Emerald Isle losing EURO fight

There so many moving parts to decipher, the market needed and appreciated the break in market volatility yesterday to lick its wounds. The fear of emerging markets entering a new tightening cycle has certainly reduced risk appetite greatly this week, especially amongst the commodity and growth sensitive currencies. The Fed and its policy makers have taken a fair share of criticism over their QE2 program, however, this weeks inflationary data seems to justify their position thus far. Finally, the Emerald Isle, true to her nature does not seem to be giving up without a fight. The ongoing discussion of her debt problems remains the primary market focus this morning. Investors are trying to comprehend if a rescue package for the country will be enough to reduce the funding costs of Spain and Portugal. The EUR is only tentatively grinding higher on positive opinion could be a problem.

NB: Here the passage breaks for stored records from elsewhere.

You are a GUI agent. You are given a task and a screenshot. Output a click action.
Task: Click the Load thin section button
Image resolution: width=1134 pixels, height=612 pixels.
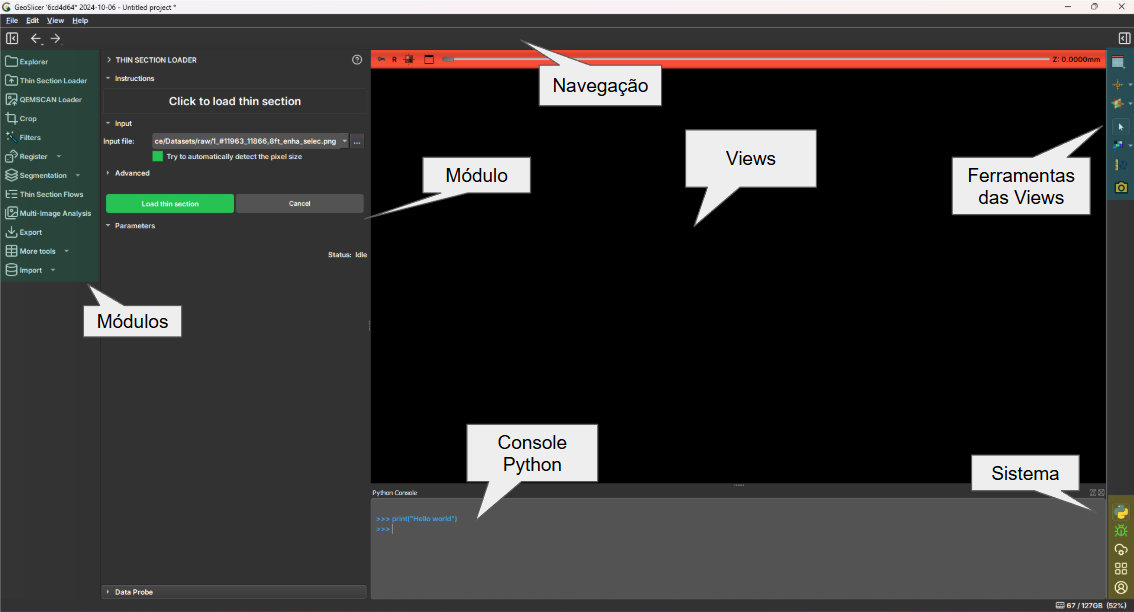(x=170, y=204)
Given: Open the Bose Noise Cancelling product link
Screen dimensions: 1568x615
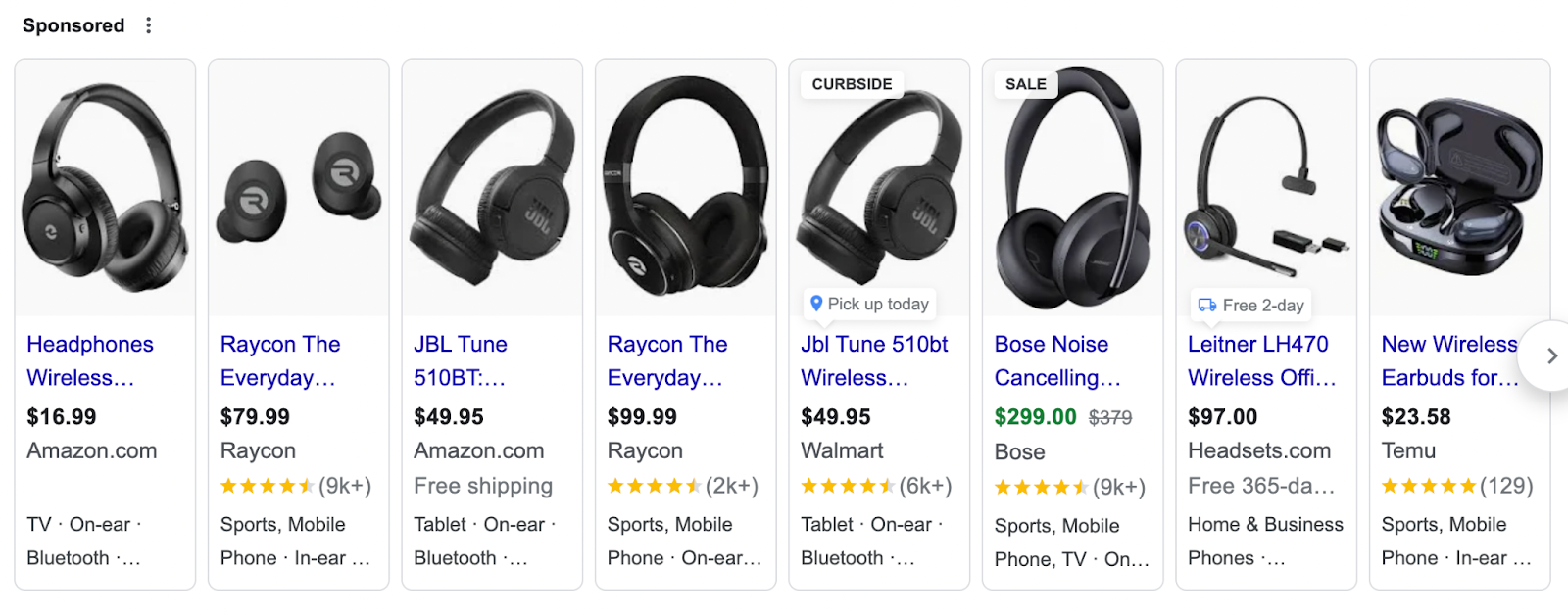Looking at the screenshot, I should tap(1051, 360).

The US$ is weaker in the O/N trading session. Currently, it is lower against 13 of the 16 most actively traded currencies in a ‘whippy’ trading range.

Forex heatmap

Yesterdays’ data goes some ways in justify why the Fed is QE2ing it. US core-CPI was flat for a third consecutive month. Even the headline disappointed, advancing +0.2% in October (+1.2%, y/y). The market had been expecting a +0.3% gain. Most of the support came from the usual suspects, higher cost of energy (+2.6%) and food (+0.1%). Theses subcategories account for +23% of the overall basket. The core reading on a yearly basis straddles +0.6%, the lowest reading in half a century.  Its biggest decliners were new vehicles (-0.4% and +6.4% of the baskets weighting) and clothing (-0.3%, +3.7%). Most of the other subcategories provided a negligible contribution to the overall headline. It’s worth noting that the housing component (+42% of the index) happened to reverse the previous month’s equal decline (+0.1%). The obvious risk to the heavy housing weighting is that if this category shows any sign or normalization (flat to higher) would add strong upward momentum to the core readings. Do not expect that to occur soon as the shadow inventory variable should prevent that.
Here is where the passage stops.